* _DOCUMENT_

*-*-*

# Mc Vay Minuet



## makogirl (Oct 16, 2014)

new member from Quebec, 
first.. excuse my english cause french is my first language .. 

I have been sailing for ever but its been a while since I got on a boat. 
I miss sailing. I am looking for a daysailer with no cabin and a swing keel. 18-22 feet, classic , wood if possible. I am not very familiar with day boat brand and I need advices.. I failed in love with a Mc vay Minuet but didn't find any for sell.

any link ? any ideas ? thanks for helping


----------



## Faster (Sep 13, 2005)

How about a Lightning?



http://sailboatdata.com/viewrecord.asp?class_id=2913

Or for a bit more excitement, maybe a Fireball??

http://www.fireball-international.com/


----------



## makogirl (Oct 16, 2014)

good effort but its too wet and too sport,,
I sailed for so may years a laser, a catamaran and this time is over, I need to stay dry and sial more of a sunday family ride ,  give another try !


----------



## Faster (Sep 13, 2005)

OK... not wood, but maybe a swing keel Tanzer 22 or a San Juan 21?

Do you want to do any weekending? or just daysailing?


----------



## Classic30 (Aug 29, 2007)

*-*-*

* _DATA SHOWN_

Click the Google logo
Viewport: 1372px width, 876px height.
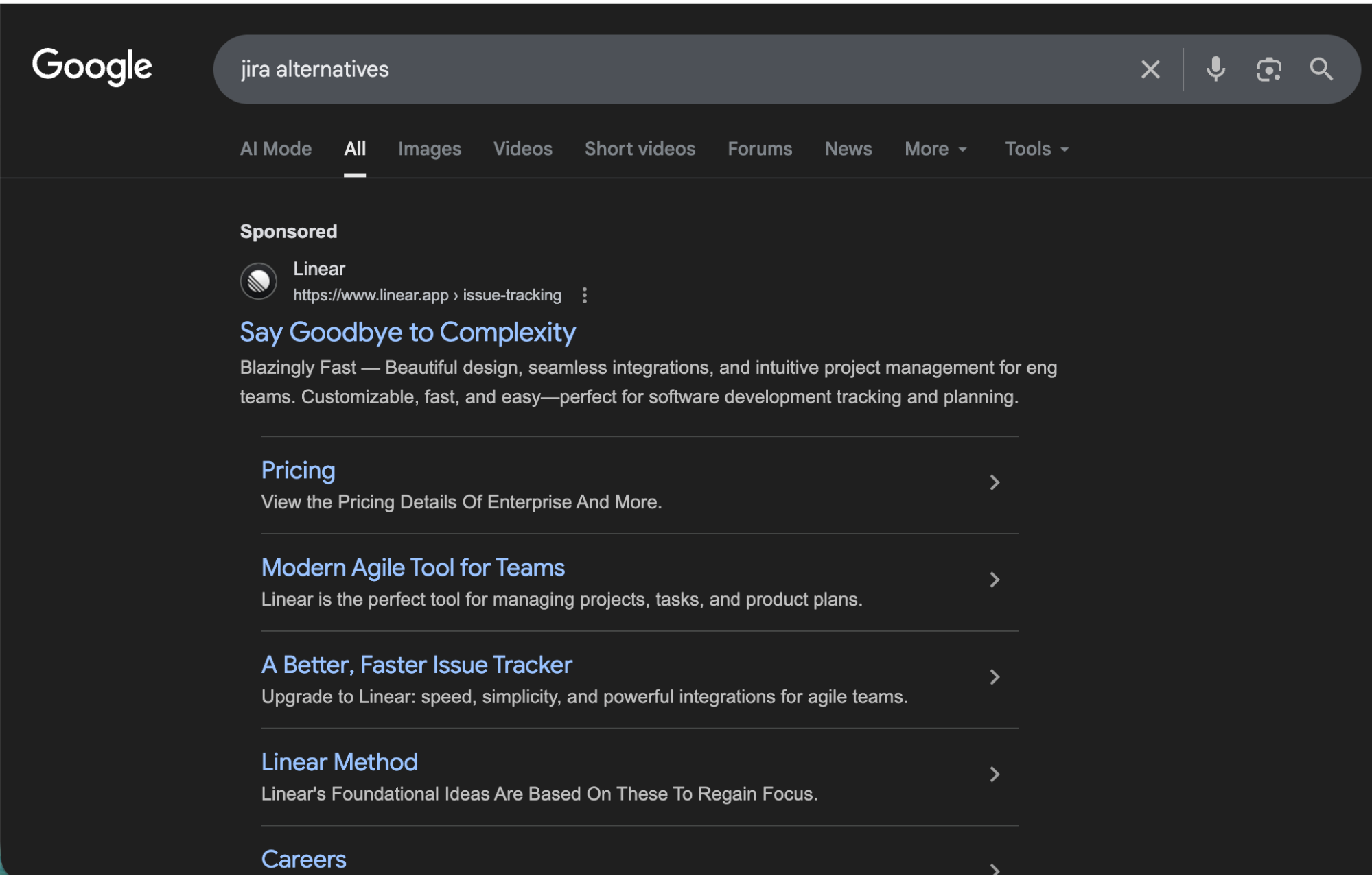tap(92, 67)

*-*-*

* _PROBLEMS TO WORK ON_
A) Answer these questions using the sailing forum thread:
(i) What boat length does the original poster want?
(ii) Which two boats does the original poster say they sailed for many years?
(iii) Which two swing keel boats does Faster suggest in the second reply?
B) List every boat that Faster suggests to the original poster in the sailing forum thread.
C) Write the next post in the sailing forum thread, continuing from the last line shown.

* _TASK RESPONSES_
A)
(i) 18 to 22 feet.
(ii) A Laser and a catamaran.
(iii) A Tanzer 22 and a San Juan 21.

B)
Lightning
Fireball
Tanzer 22
San Juan 21

C)
A Drascombe Lugger fits your requirements and there may be a few in your part of the world:

Drascombe.org | A resource for N. American Drascombe? enthusiasts


----------



## makogirl (Oct 16, 2014)

hi again,

I forgot to say... NO CABIN. the tanzer and the San Juan 21 has a cabin.
in fact its just for day sailing on my lake near the house. the lake has 3 miles x 4 miles.
thanks for advices,


----------



## makogirl (Oct 16, 2014)

wow,, but honestly, I wouldn't know how to rig and sail it, and its really to fancy and expensive.. I just need a day boat, stay dry with good performance and style.


----------



## Faster (Sep 13, 2005)

How much money do you want to spend? How important is it that the boat be of wood?

If F/G is acceptable how about a Viking 22?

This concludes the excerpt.